What you will do: Only a number is expected here: the count of lines in this data where "height" occurs.

Supplied information:

● ● ● ●

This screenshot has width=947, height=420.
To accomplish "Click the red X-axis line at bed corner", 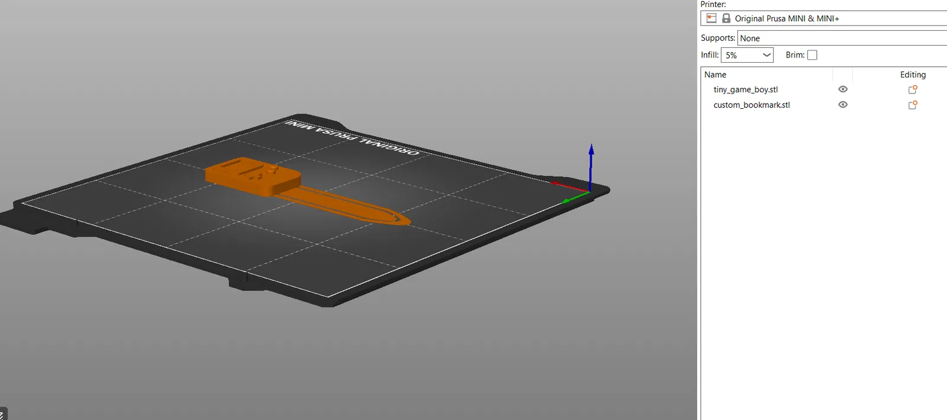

● ● ● ●

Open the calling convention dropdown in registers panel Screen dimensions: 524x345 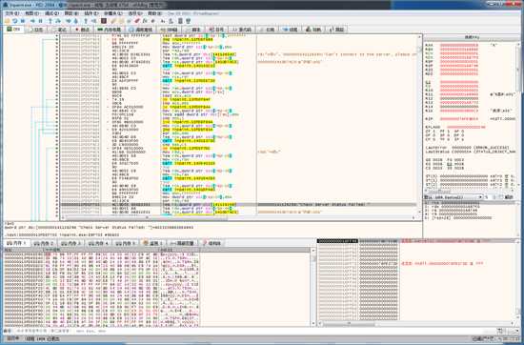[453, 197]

● ● ● ●

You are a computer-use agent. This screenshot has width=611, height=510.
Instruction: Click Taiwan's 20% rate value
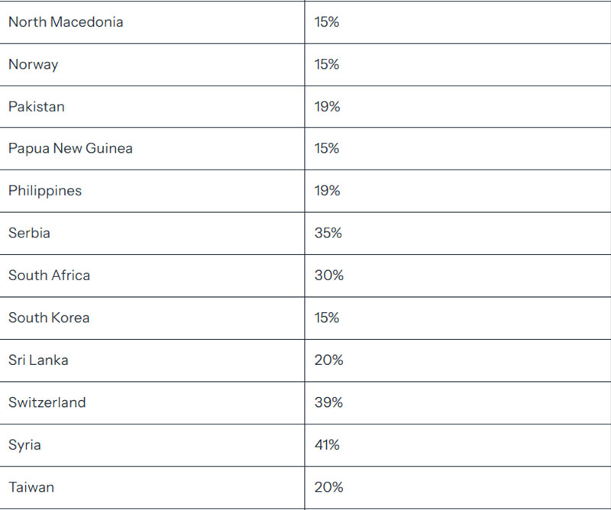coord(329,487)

● ● ● ●

Solution: 2